By Mike Colpitts
Home purchase mortgage applications jumped as a result of the second lowest mortgage rates on record, but overall home loan activity barely budged last week as applications slowed by a thin margin (1.2%), according to the Mortgage Bankers Association.
The jump in mortgage buying activity for home purchases, however, is a positive sign for the housing market as consumers make every effort to take advantage of the second lowest mortgage rates in U.S. history.
Mortgage interest rates remained above Freddie Mac averages for the week on contracts finalized by consumers as lower credit scores hurt homeowners’ ability to qualify for the lowest rates available. Banks and mortgage lenders assign higher rates to loans when consumers’ credit is less than perfect.
The average interest rate on a 30-year fixed rate loan remained unchanged for the week at 4.23%, according to the Mortgage Bankers survey, which accounts for about three-quarters of all U.S. mortgages. The figure is nearly a steep quarter-point higher than the Freddie Mac average survey found offered to consumers last week (4.00%.)

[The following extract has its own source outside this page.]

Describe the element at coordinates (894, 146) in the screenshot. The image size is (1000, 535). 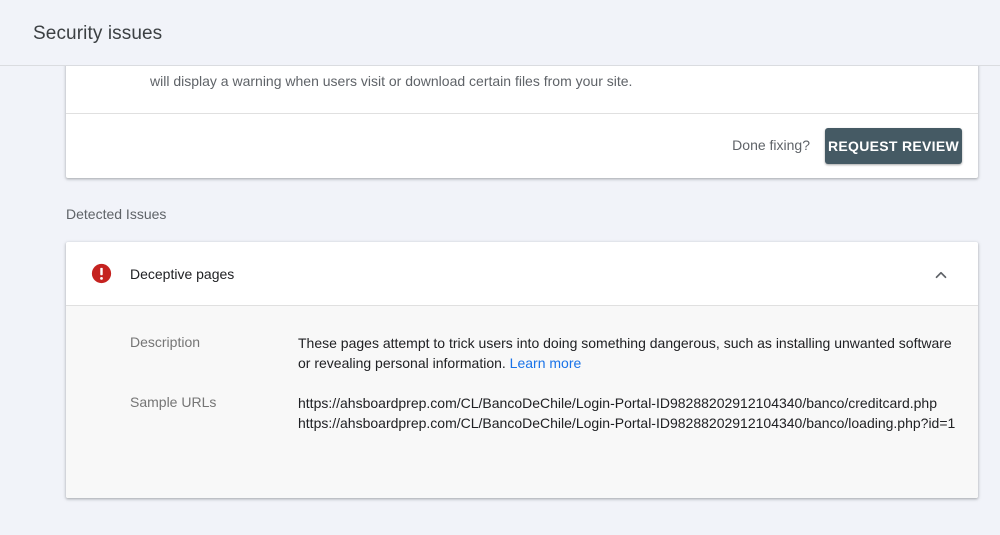
I see `request-review-button: REQUEST REVIEW` at that location.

The slight drop-off in overall applications included the Veterans Day holiday, with refinances falling 4% from the prior week to the lowest level since last July. But the purchase index, showing the volume of applications for home purchase applications jumped 8.2% for the week. It was the highest the index has been since mid-August.
However, the amount of home loans consumers are applying for is lower than last year with a large percentage of investors paying cash for real estate purchases. “Purchase activity remains almost 5% below last year’s level,” said bankers’ vice president of research and economics Michael Fratantoni. “Overall, refinance activity dropped for the week, but there was an increase in refinance applications for government loan programs.”
Refinancing has dropped to compose a little more than three out of four loan applications (75.9). The revamped Home Affordable Modification Program allowing for greater flexibility in loan-to-value levels for refinancing goes into effect December1st. A refinancing frenzy is expected to develop when the program is launched.